We had only been married for 18 months, and so yes, I thought Bob might be in a nursing home at some point – perhaps 25 or 30 years into the future – but not 18 months. But there I was!
Quickly, I had to shift gears. Bob was at Danbury Hospital in Connecticut for nearly 2 weeks after his stroke. He slept most of the time since he had the hiccups, and they could not resolve it. One day suddenly, an administrator told me that he was being released in a day or so, as there was nothing more they could do.
I was shocked, to say the very least! I took off from school where I was a teacher and administrator and ran around alone for a day visiting 7 different facilities, some in Connecticut, and some over the state border, in New York. But before I did, I put together a check list for each of the places I visited. I was particularly looking for neuro therapy expertise and experience, what looked like decent equipment in the rehab area (what did I know), cleanliness, some men in residence, location convenience, the possibility of a private room, and at least a reasonable physical plant.
In Fairfield County, where we were at the time, there were no in-patient rehabilitation hospitals which made it difficult. All the choices were a compromise. I finally decided to put him into a fairly new nursing home which had a rehab wing and was near my school, my family and on the way home so that I could visit him every day. I knew he needed that encouragement and so did I.

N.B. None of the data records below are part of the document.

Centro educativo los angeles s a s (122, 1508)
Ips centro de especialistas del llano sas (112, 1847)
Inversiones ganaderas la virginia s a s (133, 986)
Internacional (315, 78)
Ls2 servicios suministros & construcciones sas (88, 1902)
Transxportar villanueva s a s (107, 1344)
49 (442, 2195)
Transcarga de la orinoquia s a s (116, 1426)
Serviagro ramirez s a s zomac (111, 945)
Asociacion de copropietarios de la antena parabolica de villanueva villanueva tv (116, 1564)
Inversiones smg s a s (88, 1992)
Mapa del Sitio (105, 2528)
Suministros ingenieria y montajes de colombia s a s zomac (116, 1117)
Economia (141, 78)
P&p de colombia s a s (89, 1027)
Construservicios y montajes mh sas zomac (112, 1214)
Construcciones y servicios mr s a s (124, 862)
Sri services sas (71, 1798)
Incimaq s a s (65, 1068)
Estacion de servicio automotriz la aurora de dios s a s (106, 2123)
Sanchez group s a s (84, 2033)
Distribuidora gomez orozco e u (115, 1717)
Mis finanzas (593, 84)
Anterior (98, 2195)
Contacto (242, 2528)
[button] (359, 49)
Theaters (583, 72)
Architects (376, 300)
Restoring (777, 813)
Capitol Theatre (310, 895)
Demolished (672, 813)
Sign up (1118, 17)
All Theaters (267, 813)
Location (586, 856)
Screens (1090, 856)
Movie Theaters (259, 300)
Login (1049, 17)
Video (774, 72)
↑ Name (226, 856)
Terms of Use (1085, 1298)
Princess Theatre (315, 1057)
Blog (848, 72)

I kept working though the Principal cut me some slack. And that is an important lesson for all caregivers- to the extent possible – keep up your life, your job, and activities. I agree with Gillian – find time for yourself, though it may be difficult. If the caregiver gets depressed or too stressed out it will be a very negative factor in the survivor succeeding in their recovery.
Gillian, thank you for your important post. I would love to read about other’s experience’s.